Les analystes avaient prédit que dans une élection par ailleurs incontestée et unilatérale, le véritable défi serait le taux de participation électorale. Cela s’est avéré vrai puisqu’une heure seulement avant la fermeture du scrutin, la Commission électorale a rapporté que le taux de participation tout au long de la journée était de 28 pour cent. Cependant, lorsque les bureaux de vote ont été fermés une heure plus tard, ce chiffre a soudainement grimpé à 40 pour cent. Ce chiffre reste inférieur au taux de participation électorale de 50 pour cent visé par le gouvernement.

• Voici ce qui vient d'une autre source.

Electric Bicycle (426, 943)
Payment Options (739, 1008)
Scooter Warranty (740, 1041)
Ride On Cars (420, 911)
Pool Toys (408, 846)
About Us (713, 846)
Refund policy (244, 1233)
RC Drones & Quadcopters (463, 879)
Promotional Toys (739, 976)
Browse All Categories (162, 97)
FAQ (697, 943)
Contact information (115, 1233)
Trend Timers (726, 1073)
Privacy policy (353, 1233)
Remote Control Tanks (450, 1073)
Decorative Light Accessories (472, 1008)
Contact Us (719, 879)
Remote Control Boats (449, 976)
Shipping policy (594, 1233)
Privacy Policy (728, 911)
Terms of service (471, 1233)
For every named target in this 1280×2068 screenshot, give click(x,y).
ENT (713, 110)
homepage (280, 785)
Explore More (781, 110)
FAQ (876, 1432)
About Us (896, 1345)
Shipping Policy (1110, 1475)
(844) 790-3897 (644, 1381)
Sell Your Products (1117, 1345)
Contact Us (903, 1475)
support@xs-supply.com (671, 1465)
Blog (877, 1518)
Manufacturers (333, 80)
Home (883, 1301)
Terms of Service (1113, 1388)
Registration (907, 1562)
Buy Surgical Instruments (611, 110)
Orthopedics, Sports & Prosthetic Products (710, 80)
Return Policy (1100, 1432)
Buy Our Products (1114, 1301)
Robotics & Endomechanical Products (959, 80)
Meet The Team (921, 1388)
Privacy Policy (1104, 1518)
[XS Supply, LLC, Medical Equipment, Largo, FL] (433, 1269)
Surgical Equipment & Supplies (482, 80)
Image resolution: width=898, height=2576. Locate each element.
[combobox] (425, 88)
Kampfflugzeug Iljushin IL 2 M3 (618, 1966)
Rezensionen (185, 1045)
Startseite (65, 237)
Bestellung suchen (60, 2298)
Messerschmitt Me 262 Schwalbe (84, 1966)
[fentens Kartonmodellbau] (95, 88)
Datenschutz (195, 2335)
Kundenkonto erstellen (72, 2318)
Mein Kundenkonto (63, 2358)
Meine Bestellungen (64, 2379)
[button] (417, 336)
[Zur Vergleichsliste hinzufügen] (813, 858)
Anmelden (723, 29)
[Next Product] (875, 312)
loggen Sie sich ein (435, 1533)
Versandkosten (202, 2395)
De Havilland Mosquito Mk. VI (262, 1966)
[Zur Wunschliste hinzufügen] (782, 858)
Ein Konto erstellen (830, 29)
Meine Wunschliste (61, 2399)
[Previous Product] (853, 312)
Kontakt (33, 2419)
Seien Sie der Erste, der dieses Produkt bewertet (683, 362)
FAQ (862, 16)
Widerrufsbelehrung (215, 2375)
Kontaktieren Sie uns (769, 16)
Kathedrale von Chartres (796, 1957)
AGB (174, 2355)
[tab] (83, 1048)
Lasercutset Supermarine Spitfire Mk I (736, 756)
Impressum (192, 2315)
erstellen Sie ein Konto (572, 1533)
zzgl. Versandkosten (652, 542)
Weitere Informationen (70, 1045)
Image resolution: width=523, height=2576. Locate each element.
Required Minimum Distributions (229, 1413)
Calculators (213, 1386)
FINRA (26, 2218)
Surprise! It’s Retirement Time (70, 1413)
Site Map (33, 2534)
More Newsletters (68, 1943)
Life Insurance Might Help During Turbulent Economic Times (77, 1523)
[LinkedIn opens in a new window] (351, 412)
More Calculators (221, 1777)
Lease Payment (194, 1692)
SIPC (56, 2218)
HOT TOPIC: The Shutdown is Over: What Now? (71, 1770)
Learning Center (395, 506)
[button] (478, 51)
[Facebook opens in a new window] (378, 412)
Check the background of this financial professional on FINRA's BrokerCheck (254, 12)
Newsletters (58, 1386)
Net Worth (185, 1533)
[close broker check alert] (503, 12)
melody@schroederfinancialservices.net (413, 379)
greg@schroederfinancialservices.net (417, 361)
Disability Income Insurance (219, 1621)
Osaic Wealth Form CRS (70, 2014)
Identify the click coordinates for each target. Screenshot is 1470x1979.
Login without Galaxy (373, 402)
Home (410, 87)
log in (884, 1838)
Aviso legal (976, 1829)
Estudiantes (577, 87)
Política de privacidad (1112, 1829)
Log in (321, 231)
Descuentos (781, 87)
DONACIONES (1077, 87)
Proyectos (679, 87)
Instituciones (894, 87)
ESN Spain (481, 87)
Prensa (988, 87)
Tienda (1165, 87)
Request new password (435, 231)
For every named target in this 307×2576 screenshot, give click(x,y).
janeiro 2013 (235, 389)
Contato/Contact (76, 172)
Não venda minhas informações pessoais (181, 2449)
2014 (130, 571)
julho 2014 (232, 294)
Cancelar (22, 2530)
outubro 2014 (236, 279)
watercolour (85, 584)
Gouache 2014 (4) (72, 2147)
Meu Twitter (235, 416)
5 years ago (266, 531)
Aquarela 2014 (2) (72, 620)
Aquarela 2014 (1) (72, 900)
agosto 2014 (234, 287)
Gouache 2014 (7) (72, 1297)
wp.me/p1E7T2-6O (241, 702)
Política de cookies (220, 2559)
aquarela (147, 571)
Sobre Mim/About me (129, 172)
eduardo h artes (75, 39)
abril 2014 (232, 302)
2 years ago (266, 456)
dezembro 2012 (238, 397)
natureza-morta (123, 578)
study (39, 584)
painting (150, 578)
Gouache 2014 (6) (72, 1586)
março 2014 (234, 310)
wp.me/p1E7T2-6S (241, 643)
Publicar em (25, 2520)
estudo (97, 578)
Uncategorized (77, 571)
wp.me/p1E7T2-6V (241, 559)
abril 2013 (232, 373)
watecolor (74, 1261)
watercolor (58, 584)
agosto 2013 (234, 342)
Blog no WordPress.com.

Même lors d’une élection qui avait l’apparence de la compétitivité, la Ligue Awami a réussi à se forger une nouvelle majorité qualifiée, remportant 222 sièges sur 300. Le deuxième plus grand nombre de sièges – 62 – a été remporté par des candidats indépendants, dont la plupart étaient également membres du parti AL.
Les observateurs internationaux, notamment les Nations Unies, les États-Unis et le Royaume-Uni, condamné les élections alors que la Russie et la Chine étaient, comme on pouvait s’y attendre, satisfaites du déroulement des élections. La position officielle du Bangladesh était qu’il n’était « pas gêné » par les commentaires des États-Unis ou du Royaume-Uni sur les élections.
Le chemin à parcourir
De 1991 à 2008, le Bangladesh a connu une bascule politique entre deux partis : le BNP et l’AL, qui échangeaient auparavant le pouvoir tous les quatre ans. Mais depuis 2009, cette bascule a accumulé une couche de rouille alors que Sheikh Hasina continue de consolider sa position de dame de fer du Bangladesh.
Avec une quatrième victoire consécutive et un cinquième mandat à la tête de l’État du pays, Hasina est désormais le Premier ministre le plus ancien du Bangladesh, et également la femme Premier ministre la plus ancienne du monde. Un autre mandat à la tête signifiera presque sûrement que son gouvernement ne se corrigera pas pour dépasser son recours controversé à la répression contre la dissidence.
Mais pour les citoyens de la République populaire du Bangladesh, théoriquement démocratique, une nouvelle élection controversée signifie que tout espoir de voter qui reflète véritablement un choix personnel reste un rêve insaisissable.